One who refuses to follow "the rules of the game" immediately becomes a malefactor to the authority and a hero to all the others. This man is the rebel, the creator, the destroyer. Hitler was such a man. What he did is considered as a crime by ones, but for others is believed to be a heroic deed in the name of the ideal, the dream of a lifetime. The consequence for what he did was a kind of anathema but it is nothing before the refusal to be a" part of the herd", to be deprived of individuality.

In my view every human should try not to be blinded by the morals that the system dictates. We must stand for our opinions and ideals. We shouldn't be scared to break a certain rule, because this is what makes us different. One great man once said: "he individual has always had to struggle to keep from being overwhelmed by the tribe. If you try it, you will be lonely often, and sometimes frightened. But no price is too high to pay for the privilege of owning yourself."

panmit 3 / 5  
Jan 10, 2009   #2
great sources of analytical thoughts and arguments.

In order for this to be an "advance level" essay, I encourage you to use more complex and higher standard vocabulary terms.
psitutor - / 16  
Jan 10, 2009   #3
This is a great first draft :-) However, I think you could enhance this piece~

Are you meant to write in First person? Normally academic writing is in Third Person.

You need to go over the grammar.

You have no citations/referencing; e.g., "There are certain norms that every man is supposed to follow as a citizen".

Just to note, using "man" is not 21st century academic speak, human/person/man, woman and child etc.

Some sentences are just stuck in there~ they need to be expanded on. e.g., "Yes, there are ones."

You need an introduction and conclusion.

Let me know how it goes.
songhyunwoo 3 / 7  
Jan 10, 2009   #4
This is a really good first draft but you should switch around with the words. Use higher vocab
OP yohooo 1 / 1  
Jan 11, 2009   #5
Thank you very much for your recommednations! It is really a draft and i will work on it! :)
EF_Kevin 8 / 13053  
Jan 11, 2009   #6
It is still a matter of self-consciousness and choice whether to be part of the system or not.

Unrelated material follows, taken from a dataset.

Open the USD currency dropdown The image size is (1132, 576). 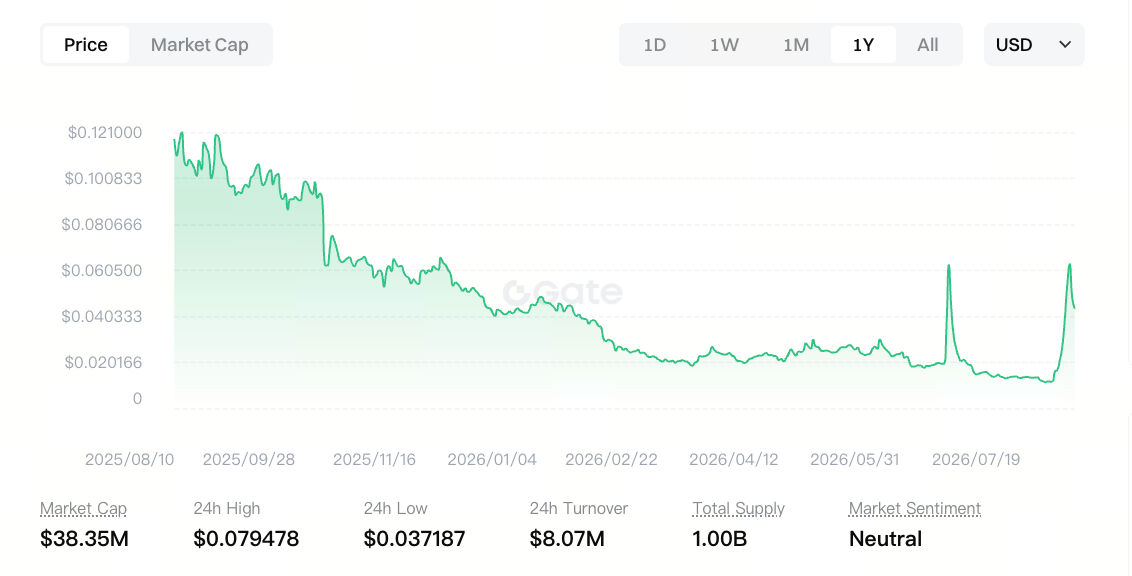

This (above) seems like the main idea that you are trying to convey. If you make it more specific, the whole essay will be more poignant. Revise this thesis sentence by looking at the paragraphs that follow it and re-writing it so that it is more specific but still remains well-supported by the rest of the essay.

That is the power in the thesis statement; it can determine the power of the whole essay. I hope this helps!!!
EF_Sean 6 / 3460  
Jan 12, 2009   #7
A good way to start this sort of essay is by defining your key terms. So, what do you mean by "society?" Also, are you talking about "society" as a universal concept, or are you using it to refer to a specific society or set of societies (such as Western democracies)? What do you understand the phrase "rules of the game" to mean? Does it refer to laws? norms? stated social values? actual social practices? some combination of these? Also, what do understand the term "safely" to mean? Physical safety? social safety? economic safety? some combination of these? Once you have established what you mean by all of the key terms, constructing a logic argument about the relationship between them is usually easy. If you don't pick set definitions, though, logic goes out the window fairly quickly.

For instance: A man who chooses to dress and act like a "Goth" in America is defying social norms, which means he is refusing to play by the rules of the game. He suffers no government penalty for his choice. Therefore it is safe not to play by the rules of the game.

If we then take this conclusion, and turn it into a premise:

"It is safe not to play by the rules of the game."

and combine it with another premise

"A man who protests against the government publicly in China is not playing by the rules of the game."

We get the following conclusion:

"It is safe to publicly protest government policy in China."

Note that the conclusion here, though derived by perfectly valid logic, is absolutely false. That's because the terms "society" and "rules of the game" are being defined differently in the first example than they are in the second. This is why you need solid definitions to anchor your essay.